Many of these medications have not been proved safe for use in young children. We need to do better –the rate of medication for Attention Deficit Hyperactivity Disorder among young people in foster homes is more than double that in the general population.

A recent example that highlights why we should be far more cautious when prescribing strong education to young people is the tragic suicide deaths of two 16 year old girls in Maryborough. The hidden side of antidepressants: are they putting young lives atrisk? Published recently in The Conversation examined the cases of Zoe and Felicia.

Coroner’s reports have confirmed Felicia Goodson had traces of the “prescribed anti-depressant” Venlafaxine in her system when she died, and Zoe Gough had been taking the anti-depressant Zoloft for a number of months prior to her death. Both these medications have been banned for use in young people in Britain and America as they have been linked to juvenile suicide.

Let’s look at some of the facts.

  • The World Health Organization figures show that pre-schoolers are the fastest-growing market for antidepressants. At least four precent of pre-schoolers have been diagnosed as being clinically depressed.
  • In 2004 the Australian Adverse Drug Reaction Advisory Committee warned that Venlafaxine and Sertraline (Zoloft) had been linked to an increased risk of suicide and self-harm among children and adolescents but both these drugs continue to be prescribed ‘off-label’.
  • In the United States and the United Kingdom, Prozac is the only antidepressant approved for adolescent depression.
  • Standard antidepressants have been revealed to have serious risks and are linked to suicide, violence, psychosis, abnormal bleeding and brain tumours.
  • In the US, all antidepressants have a mandatory black box warning of increased risk of suicide in under-25s.
  • In Australia, no antidepressant is currently approved for the treatment of major depression in young people, although unapproved, “off-label” prescription is common.
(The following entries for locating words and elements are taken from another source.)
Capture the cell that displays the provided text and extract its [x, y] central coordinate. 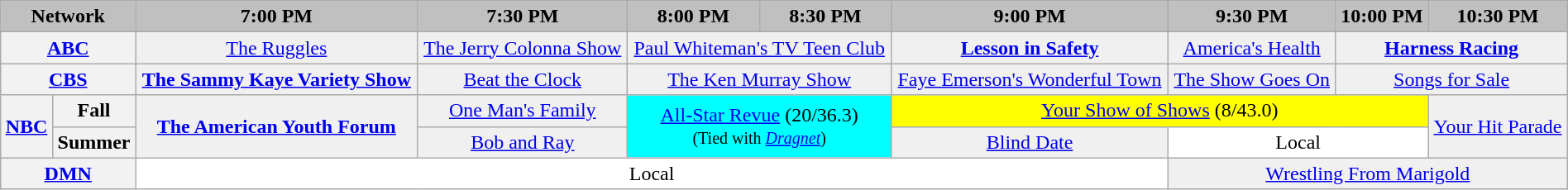
7:30 PM [523, 17]
Paul Whiteman's TV Teen Club [759, 48]
8:00 PM [693, 17]
Harness Racing [1451, 48]
The Jerry Colonna Show [523, 48]
9:00 PM [1030, 17]
Summer [93, 142]
Faye Emerson's Wonderful Town [1030, 79]
Fall [93, 111]
10:30 PM [1498, 17]
Blind Date [1030, 142]
The Sammy Kaye Variety Show [276, 79]
Your Show of Shows (8/43.0) [1159, 111]
CBS [68, 79]
America's Health [1251, 48]
The Ken Murray Show [759, 79]
Your Hit Parade [1498, 127]
9:30 PM [1251, 17]
7:00 PM [276, 17]
Beat the Clock [523, 79]
The Show Goes On [1251, 79]
All-Star Revue (20/36.3)(Tied with Dragnet) [759, 127]
Bob and Ray [523, 142]
One Man's Family [523, 111]
Wrestling From Marigold [1368, 174]
8:30 PM [825, 17]
DMN [68, 174]
Songs for Sale [1451, 79]
Network [68, 17]
ABC [68, 48]
NBC [26, 127]
The American Youth Forum [276, 127]
The Ruggles [276, 48]
10:00 PM [1382, 17]
Lesson in Safety [1030, 48]
Provide the [x, y] coordinate of the cell's center where the given text is located.  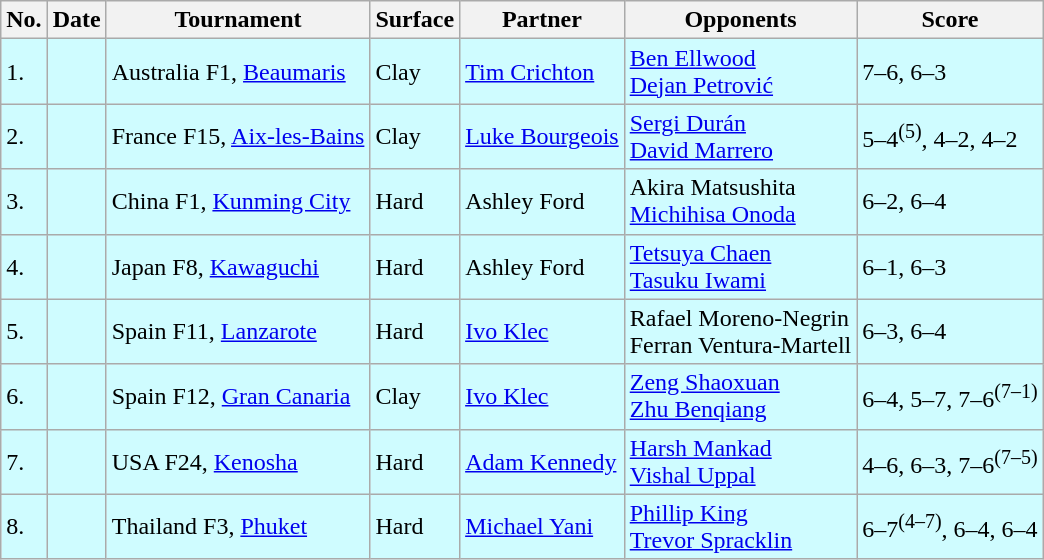
4–6, 6–3, 7–6(7–5) [950, 462]
6–2, 6–4 [950, 202]
Rafael Moreno-Negrin Ferran Ventura-Martell [740, 332]
7–6, 6–3 [950, 72]
5–4(5), 4–2, 4–2 [950, 136]
Zeng Shaoxuan Zhu Benqiang [740, 396]
1. [24, 72]
Score [950, 20]
Tournament [238, 20]
Adam Kennedy [542, 462]
Partner [542, 20]
3. [24, 202]
5. [24, 332]
6–4, 5–7, 7–6(7–1) [950, 396]
Spain F11, Lanzarote [238, 332]
Harsh Mankad Vishal Uppal [740, 462]
France F15, Aix-les-Bains [238, 136]
Sergi Durán David Marrero [740, 136]
China F1, Kunming City [238, 202]
Australia F1, Beaumaris [238, 72]
7. [24, 462]
2. [24, 136]
Phillip King Trevor Spracklin [740, 526]
Ben Ellwood Dejan Petrović [740, 72]
Michael Yani [542, 526]
Tetsuya Chaen Tasuku Iwami [740, 266]
4. [24, 266]
Tim Crichton [542, 72]
USA F24, Kenosha [238, 462]
8. [24, 526]
Surface [415, 20]
Thailand F3, Phuket [238, 526]
6. [24, 396]
Luke Bourgeois [542, 136]
Spain F12, Gran Canaria [238, 396]
6–3, 6–4 [950, 332]
Opponents [740, 20]
No. [24, 20]
Japan F8, Kawaguchi [238, 266]
6–1, 6–3 [950, 266]
Akira Matsushita Michihisa Onoda [740, 202]
6–7(4–7), 6–4, 6–4 [950, 526]
Date [76, 20]
Extract the (x, y) coordinate from the center of the cell holding the provided text.  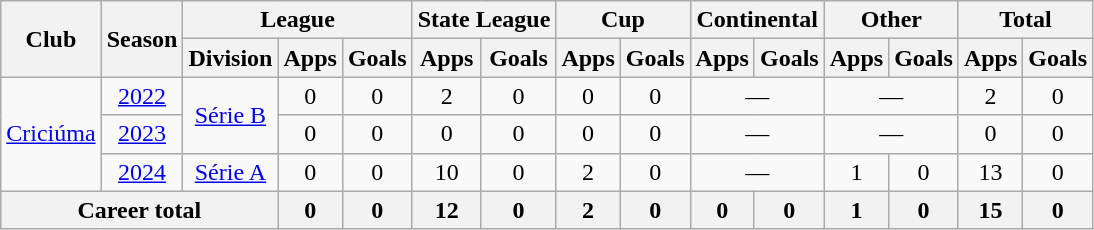
13 (990, 172)
State League (484, 20)
Continental (757, 20)
Season (142, 39)
2024 (142, 172)
Club (51, 39)
Série A (230, 172)
Série B (230, 115)
Criciúma (51, 134)
Other (891, 20)
15 (990, 210)
Career total (140, 210)
Division (230, 58)
2022 (142, 96)
10 (446, 172)
Total (1025, 20)
12 (446, 210)
2023 (142, 134)
League (298, 20)
Cup (623, 20)
Extract the (x, y) coordinate from the center of the cell holding the provided text.  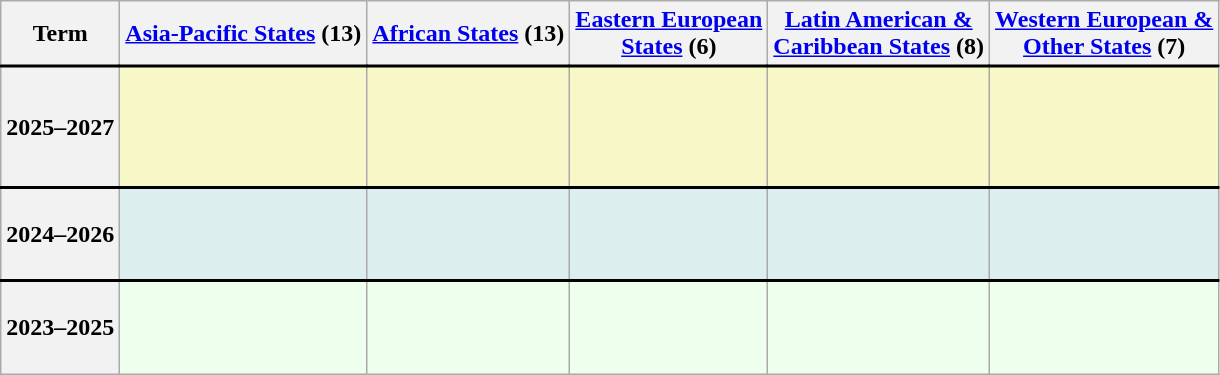
Eastern European States (6) (669, 34)
African States (13) (468, 34)
2024–2026 (60, 234)
Term (60, 34)
Western European & Other States (7) (1104, 34)
2025–2027 (60, 128)
2023–2025 (60, 328)
Latin American & Caribbean States (8) (879, 34)
Asia-Pacific States (13) (244, 34)
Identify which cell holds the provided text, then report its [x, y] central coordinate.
Quoted in The Australian newspaper, Adelaide psychiatry professor Jon Jureidini said there were “many reasons to be concerned about the prescription of such drugs to the girls. We should be very cautious about prescribing anti-depressants to young people in any circumstances and we should be doubly cautious when the medicine is not being properly supervised.”

In practice, anyone directly involved in working with children and young people should be actively questioning which, if any medications children are being prescribed and advising their parents, carers or the relevant authority of the potential dangers involved.

If we do nothing it may soon be too late for another Queensland youngster.